Question

evaluate the integral cos(ln t)dt by parts?

Answer 1

Yeah, you'll want to approach this problem using integration by parts. However, this question is a little tricky and requires some clever manipulations:

First, set u=cos(ln(x)) and v'=1
that means that u' is given by:\[\frac{ -\sin( \ln x) }{ x }\] and v = x
So, using integration by parts we have:
\[\int\limits_{}^{}\cos(\ln x)dx = xcos(\ln x) - \int\limits_{}^{}x[\frac{ -\sin(\ln x) }{ x } ]dx\] which reduces to:
\[xcos(\ln(x)) +\int\limits_{}^{}\sin(\ln x)dx\] Now this might not not seem like much of an improvement just yet but wait--we haver to go through integration by parts a second time, giving us:
\[= xcos( \ln x) + x \sin (\ln x) - \int\limits_{}^{}\cos (\ln x)dx\] Now, if we add the integral of cos(ln x) to both sides we get:
\[2\int\limits_{}^{}\cos (\ln x)dx = x \cos (\ln x) + x \sin (\ln x)\] The last thing we do is divde by two, and you have your answer:
\[\int\limits_{}^{}\cos (\ln x)dx = \frac{ x }{ 2 }(\cos (\ln x)+\sin (\ln x))+C\]
Hope this helps!!

[Pointing entries for screenshots and pages]
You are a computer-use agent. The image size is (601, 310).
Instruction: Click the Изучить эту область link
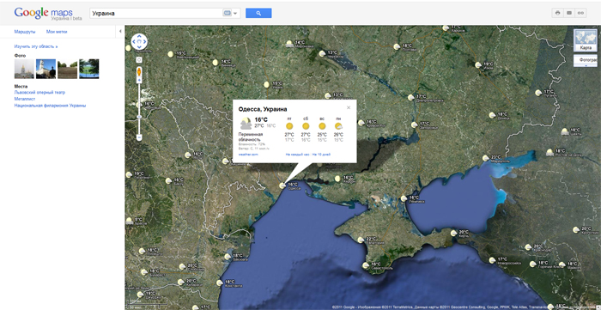36,46
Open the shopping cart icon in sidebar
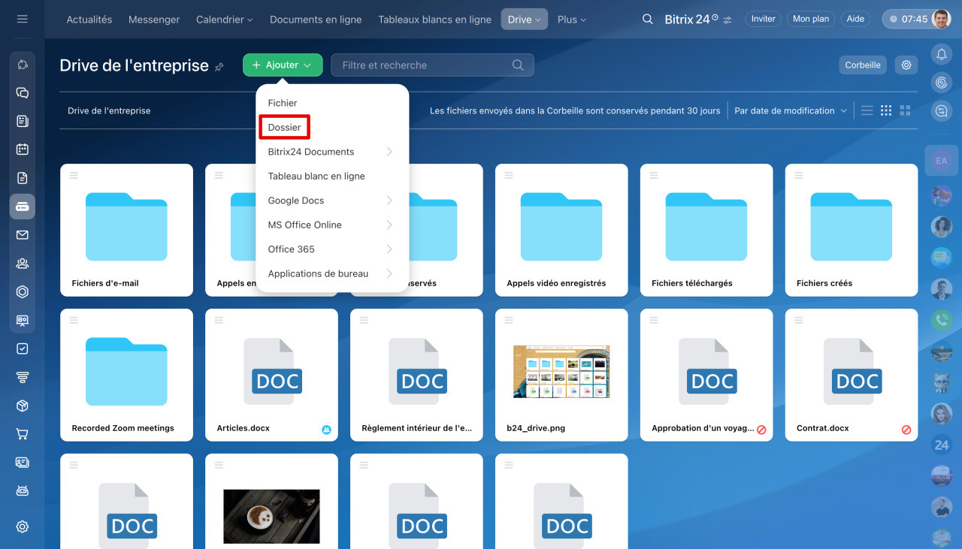Screen dimensions: 962x549 pos(23,434)
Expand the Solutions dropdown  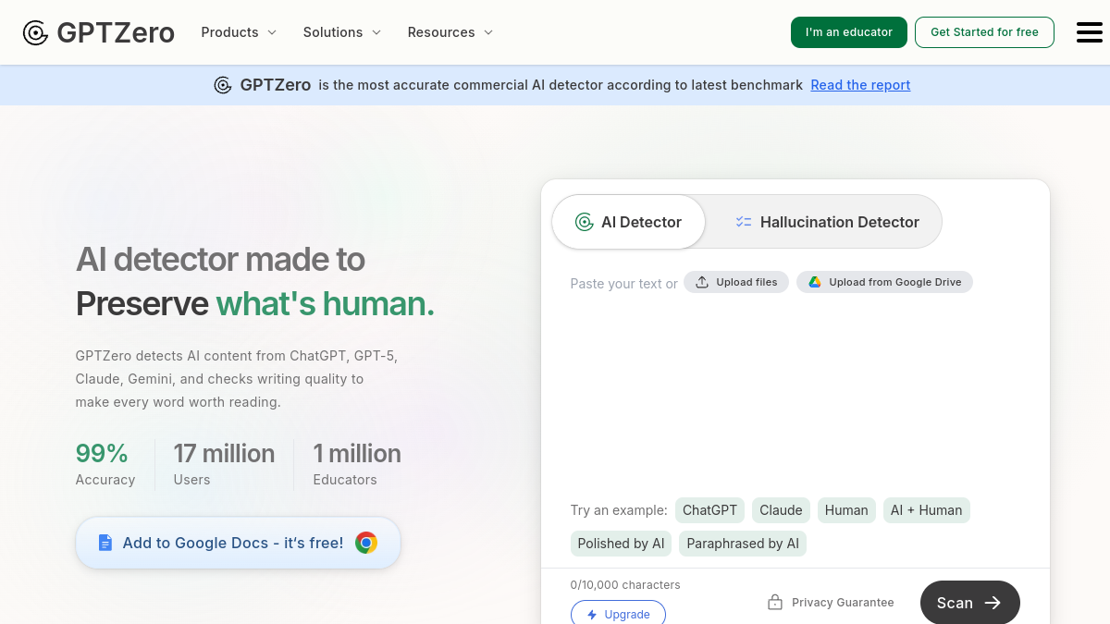(342, 32)
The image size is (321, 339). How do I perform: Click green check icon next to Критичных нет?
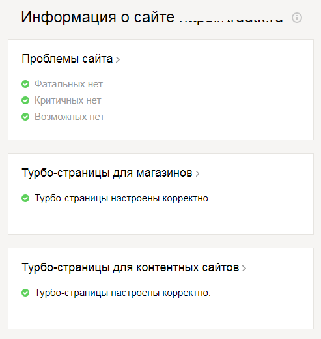click(x=25, y=100)
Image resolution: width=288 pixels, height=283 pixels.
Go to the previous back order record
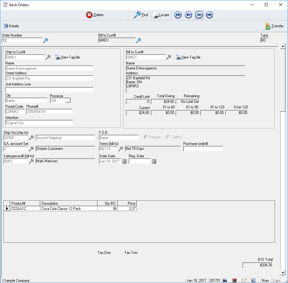(x=188, y=15)
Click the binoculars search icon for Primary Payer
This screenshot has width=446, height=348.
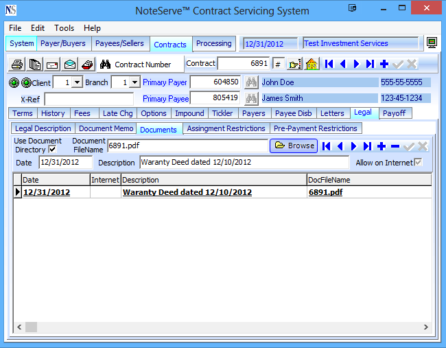point(251,82)
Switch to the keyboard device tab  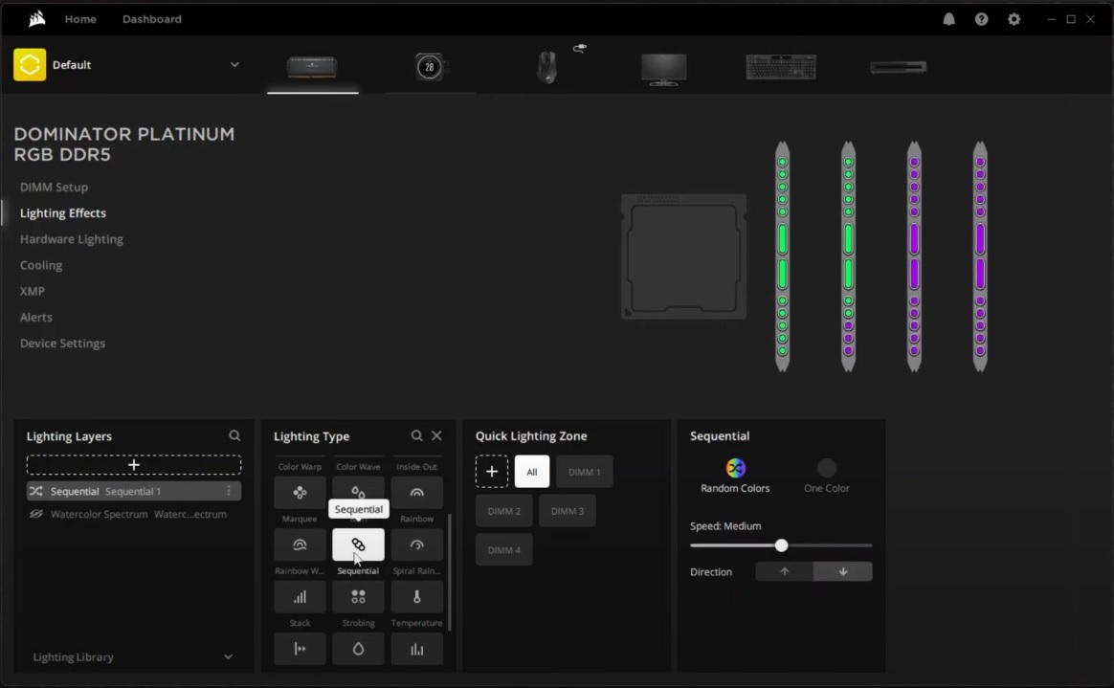781,67
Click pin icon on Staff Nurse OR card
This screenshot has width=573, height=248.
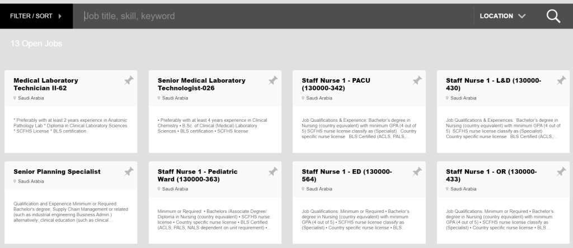(561, 172)
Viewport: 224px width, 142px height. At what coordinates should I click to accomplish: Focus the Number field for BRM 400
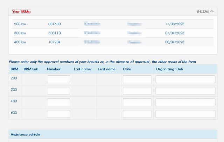(x=58, y=102)
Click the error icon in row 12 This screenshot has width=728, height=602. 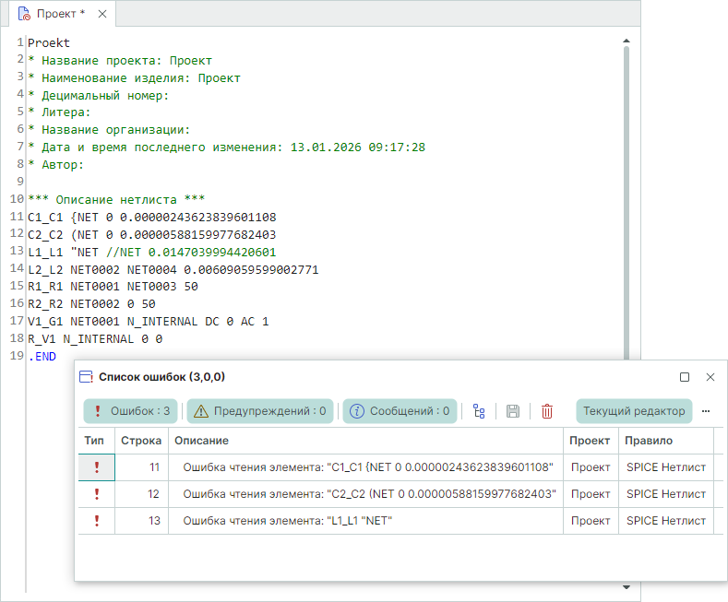[x=96, y=494]
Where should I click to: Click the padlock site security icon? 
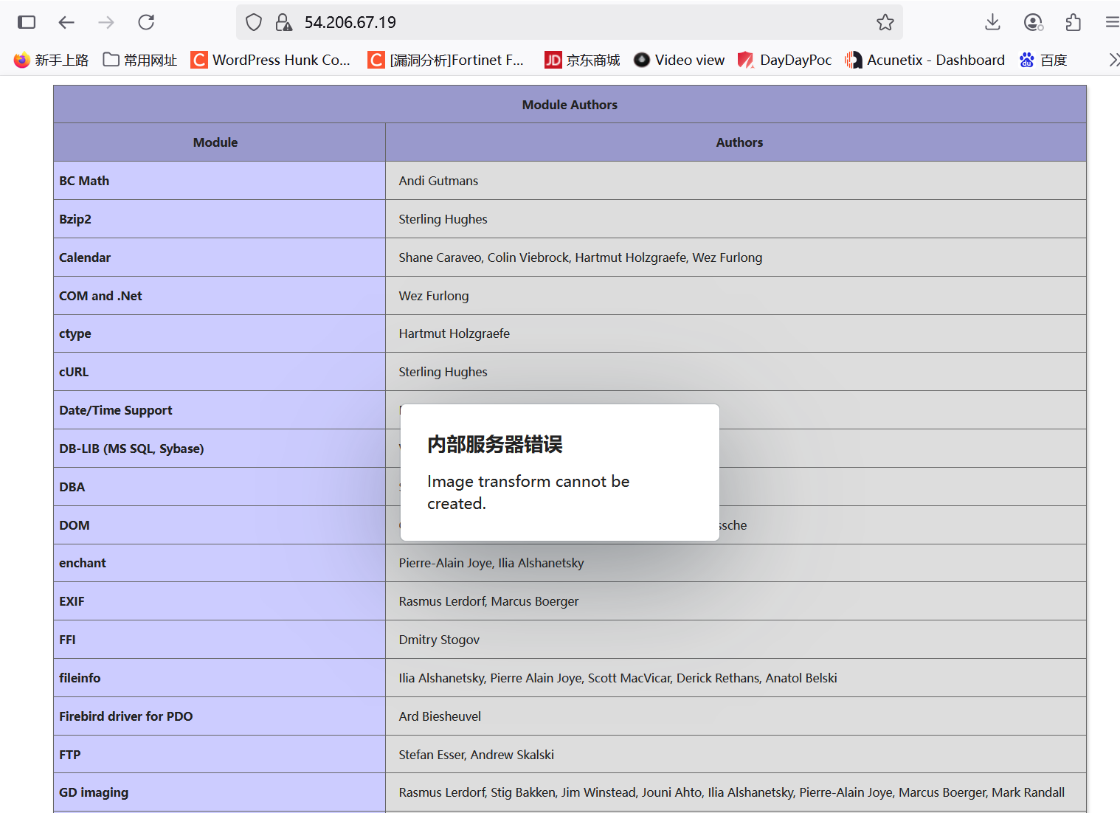(284, 22)
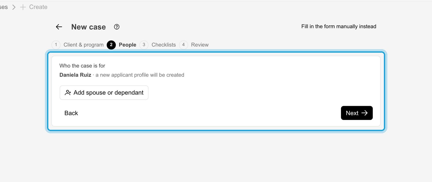Click the plus icon next to Create
Image resolution: width=432 pixels, height=182 pixels.
click(23, 7)
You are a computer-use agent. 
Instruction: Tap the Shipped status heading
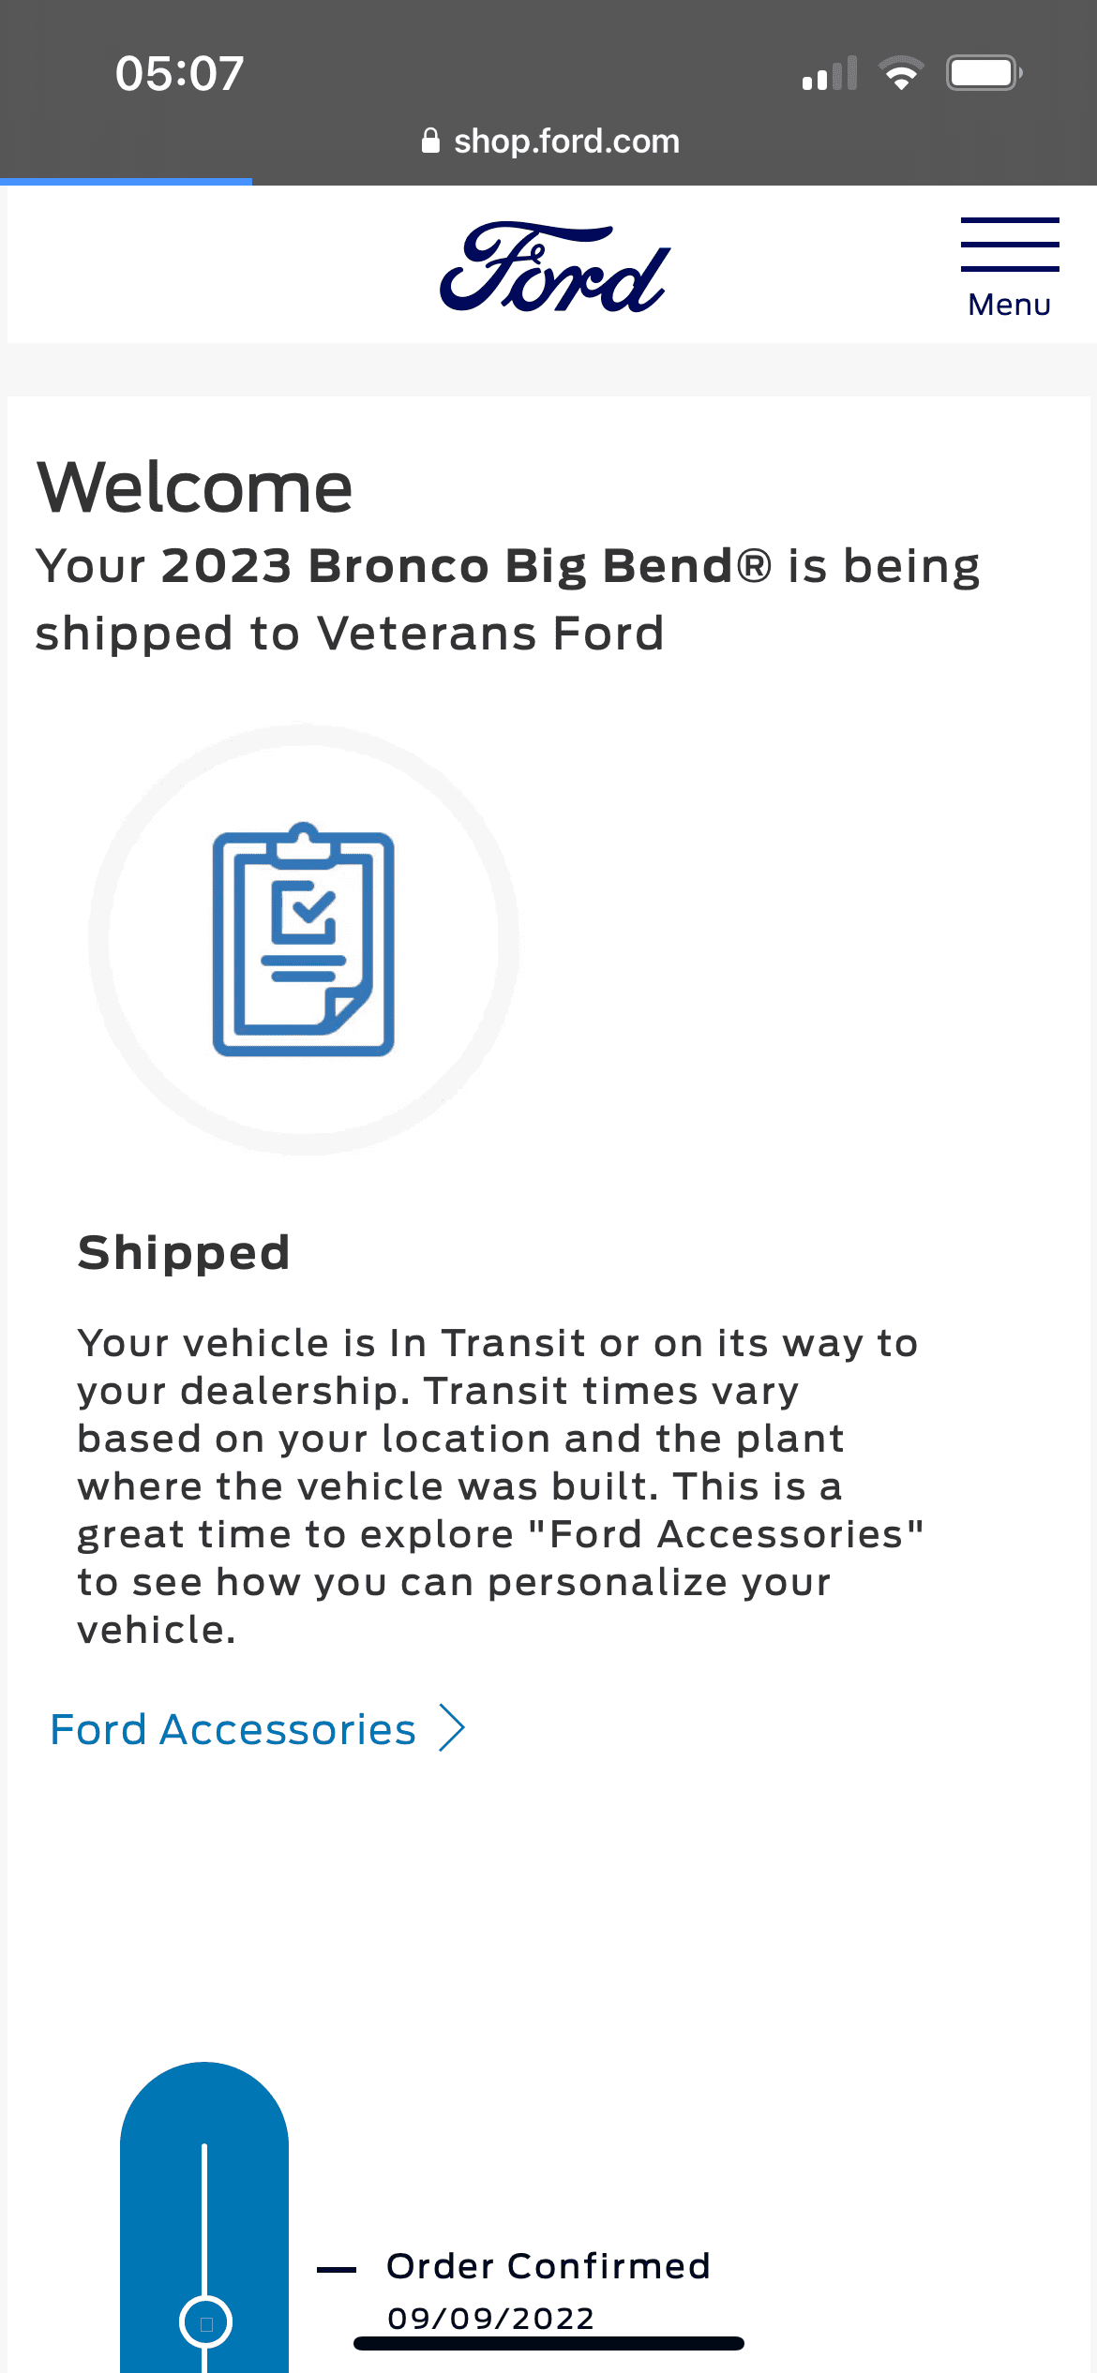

> Problems to work on
A: Translate this sentence from the forum thread on integrating cos(ln t) by parts into Spanish: "Yeah, you'll want to approach this problem using integration by parts."
B: Return each line of the entries that contains the string "agent".

> List of solutions
A: Sí, vas a querer abordar este problema usando integración por partes.

B:
You are a computer-use agent. The image size is (601, 310).
You are a computer-use agent. 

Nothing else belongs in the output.